[TASK TO CARRY OUT]: Copy out the book review below word for word, from its title through its final sentence.

ADVENTURES OF A LATE 20TH CENTURY VAUDEVILLIAN

Depressing report of life in a hippie vaudeville caravan. According to trapeze-artist Chace, ``Chautauqua'' is the old-fashioned name for vaudeville tent-shows that toured America around the turn of the century. The shows died out when movies came around—that is, until the Flying Karamazov Brothers resurrected a Chautauqua in 1969 in the Pacific Northwest. Chace stumbled upon the caravan after years of independent vaudeville work in N.Y.C. and Paris as a tumbler, juggler, and tap dancer. Chautauqua offers all she desires: a vaudeville family; the chance to rub elbows with the best performers around; a romance with the group's founder, Paul Magid, a.k.a. Dmitri Karamazov. Chace burrows in as the troupe meanders through the summer from one small town to another, scaring or amusing the local populace, camping on land owned by Dugout Dick, The Hooey Man, and other unrepentant hippies. It's ``all very tribal,'' Chace reports: The group enjoys pseudo-Native American rituals; pointless gatherings (``the Circle turned into a meeting that lasted four hours. Most of that time was spent discussing whether or not we were having a `meeting' or a `Circle' ''); petty jealousies. The performers—Magical Mystical Michael (magician), Artis the Spoonman (musician), Toes Tiranoff (tap dancer), et al.- -wow the crowds with first-rate routines. Dmitri has it out with his estranged wife; someone puts garlic in the chewing gum; the starry-eyed troupe drops its pants to moon the moon. These juvenile antics are related in a flat voice almost devoid of affect: The few moments of intense emotion sound so contrived (``I could taste her pain in my mouth as the tears ran down my throat'') that they may provoke laughter rather than empathy. If this is vaudeville, it's easy to see why the Great Ones- -Will Rogers, Ed Wynn, Jack Benny, and the like—opted for the movies. About as appealing as a pie in the face.

[RECORD EXCERPTS]:

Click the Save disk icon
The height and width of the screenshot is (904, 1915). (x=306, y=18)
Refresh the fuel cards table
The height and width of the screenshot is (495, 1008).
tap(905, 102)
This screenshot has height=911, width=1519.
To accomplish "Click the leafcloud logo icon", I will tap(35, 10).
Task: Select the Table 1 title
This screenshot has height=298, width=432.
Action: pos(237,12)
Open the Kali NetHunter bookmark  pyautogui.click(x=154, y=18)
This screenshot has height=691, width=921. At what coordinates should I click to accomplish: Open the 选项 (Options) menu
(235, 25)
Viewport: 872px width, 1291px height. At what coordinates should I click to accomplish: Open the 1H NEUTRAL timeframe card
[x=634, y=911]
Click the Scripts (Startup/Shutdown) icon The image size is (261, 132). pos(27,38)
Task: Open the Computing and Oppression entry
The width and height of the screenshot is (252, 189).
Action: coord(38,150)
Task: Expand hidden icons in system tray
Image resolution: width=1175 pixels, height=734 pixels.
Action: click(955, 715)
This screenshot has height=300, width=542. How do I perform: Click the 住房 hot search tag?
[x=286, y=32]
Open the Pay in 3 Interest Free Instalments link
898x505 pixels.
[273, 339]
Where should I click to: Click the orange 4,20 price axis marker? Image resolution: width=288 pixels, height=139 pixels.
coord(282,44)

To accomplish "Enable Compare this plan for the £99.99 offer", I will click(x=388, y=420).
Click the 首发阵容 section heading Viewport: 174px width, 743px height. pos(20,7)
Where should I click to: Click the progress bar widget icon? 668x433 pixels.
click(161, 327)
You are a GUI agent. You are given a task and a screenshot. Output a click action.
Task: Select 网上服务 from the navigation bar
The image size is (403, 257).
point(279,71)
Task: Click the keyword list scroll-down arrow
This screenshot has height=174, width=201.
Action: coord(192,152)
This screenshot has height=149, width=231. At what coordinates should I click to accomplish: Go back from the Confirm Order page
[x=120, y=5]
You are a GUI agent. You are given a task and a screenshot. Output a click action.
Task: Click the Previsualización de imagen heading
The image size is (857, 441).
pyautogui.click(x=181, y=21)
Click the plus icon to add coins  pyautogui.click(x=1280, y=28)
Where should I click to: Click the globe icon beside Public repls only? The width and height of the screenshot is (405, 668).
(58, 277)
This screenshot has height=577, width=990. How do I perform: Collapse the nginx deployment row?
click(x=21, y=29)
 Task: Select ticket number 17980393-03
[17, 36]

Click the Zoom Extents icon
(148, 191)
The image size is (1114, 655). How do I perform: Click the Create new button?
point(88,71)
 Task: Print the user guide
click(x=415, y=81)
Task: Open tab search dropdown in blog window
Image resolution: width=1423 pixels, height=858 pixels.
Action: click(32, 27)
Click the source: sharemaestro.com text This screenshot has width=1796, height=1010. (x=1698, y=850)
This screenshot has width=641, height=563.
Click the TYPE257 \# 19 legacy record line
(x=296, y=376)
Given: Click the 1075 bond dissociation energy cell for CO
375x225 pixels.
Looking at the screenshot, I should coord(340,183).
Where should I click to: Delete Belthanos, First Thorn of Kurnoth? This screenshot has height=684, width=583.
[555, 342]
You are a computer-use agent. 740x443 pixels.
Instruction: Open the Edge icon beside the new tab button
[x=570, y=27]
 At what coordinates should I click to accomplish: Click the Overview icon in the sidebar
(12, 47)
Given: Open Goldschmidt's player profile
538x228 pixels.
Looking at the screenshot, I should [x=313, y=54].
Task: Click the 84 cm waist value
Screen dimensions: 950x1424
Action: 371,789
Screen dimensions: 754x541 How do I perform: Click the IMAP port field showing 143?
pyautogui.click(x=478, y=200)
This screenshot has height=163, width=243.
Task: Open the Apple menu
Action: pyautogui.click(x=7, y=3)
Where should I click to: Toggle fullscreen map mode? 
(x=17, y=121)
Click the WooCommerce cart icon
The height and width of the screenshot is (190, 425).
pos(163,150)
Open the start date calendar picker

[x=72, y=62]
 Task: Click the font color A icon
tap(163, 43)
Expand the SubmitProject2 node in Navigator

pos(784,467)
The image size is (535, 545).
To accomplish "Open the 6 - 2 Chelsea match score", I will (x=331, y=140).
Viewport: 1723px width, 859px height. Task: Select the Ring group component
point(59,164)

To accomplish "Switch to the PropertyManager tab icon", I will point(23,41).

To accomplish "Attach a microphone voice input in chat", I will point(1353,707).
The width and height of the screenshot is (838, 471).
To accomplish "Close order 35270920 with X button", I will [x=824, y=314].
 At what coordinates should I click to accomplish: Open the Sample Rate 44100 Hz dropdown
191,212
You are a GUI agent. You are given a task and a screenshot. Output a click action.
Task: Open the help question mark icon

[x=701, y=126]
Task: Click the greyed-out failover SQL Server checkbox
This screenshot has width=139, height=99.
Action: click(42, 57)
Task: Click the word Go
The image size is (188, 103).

[ANSWER FOR THIS EXERCISE]:
ADVENTURES OF A LATE 20TH CENTURY VAUDEVILLIAN

Depressing report of life in a hippie vaudeville caravan. According to trapeze-artist Chace, ``Chautauqua'' is the old-fashioned name for vaudeville tent-shows that toured America around the turn of the century. The shows died out when movies came around—that is, until the Flying Karamazov Brothers resurrected a Chautauqua in 1969 in the Pacific Northwest. Chace stumbled upon the caravan after years of independent vaudeville work in N.Y.C. and Paris as a tumbler, juggler, and tap dancer. Chautauqua offers all she desires: a vaudeville family; the chance to rub elbows with the best performers around; a romance with the group's founder, Paul Magid, a.k.a. Dmitri Karamazov. Chace burrows in as the troupe meanders through the summer from one small town to another, scaring or amusing the local populace, camping on land owned by Dugout Dick, The Hooey Man, and other unrepentant hippies. It's ``all very tribal,'' Chace reports: The group enjoys pseudo-Native American rituals; pointless gatherings (``the Circle turned into a meeting that lasted four hours. Most of that time was spent discussing whether or not we were having a `meeting' or a `Circle' ''); petty jealousies. The performers—Magical Mystical Michael (magician), Artis the Spoonman (musician), Toes Tiranoff (tap dancer), et al.- -wow the crowds with first-rate routines. Dmitri has it out with his estranged wife; someone puts garlic in the chewing gum; the starry-eyed troupe drops its pants to moon the moon. These juvenile antics are related in a flat voice almost devoid of affect: The few moments of intense emotion sound so contrived (``I could taste her pain in my mouth as the tears ran down my throat'') that they may provoke laughter rather than empathy. If this is vaudeville, it's easy to see why the Great Ones- -Will Rogers, Ed Wynn, Jack Benny, and the like—opted for the movies. About as appealing as a pie in the face.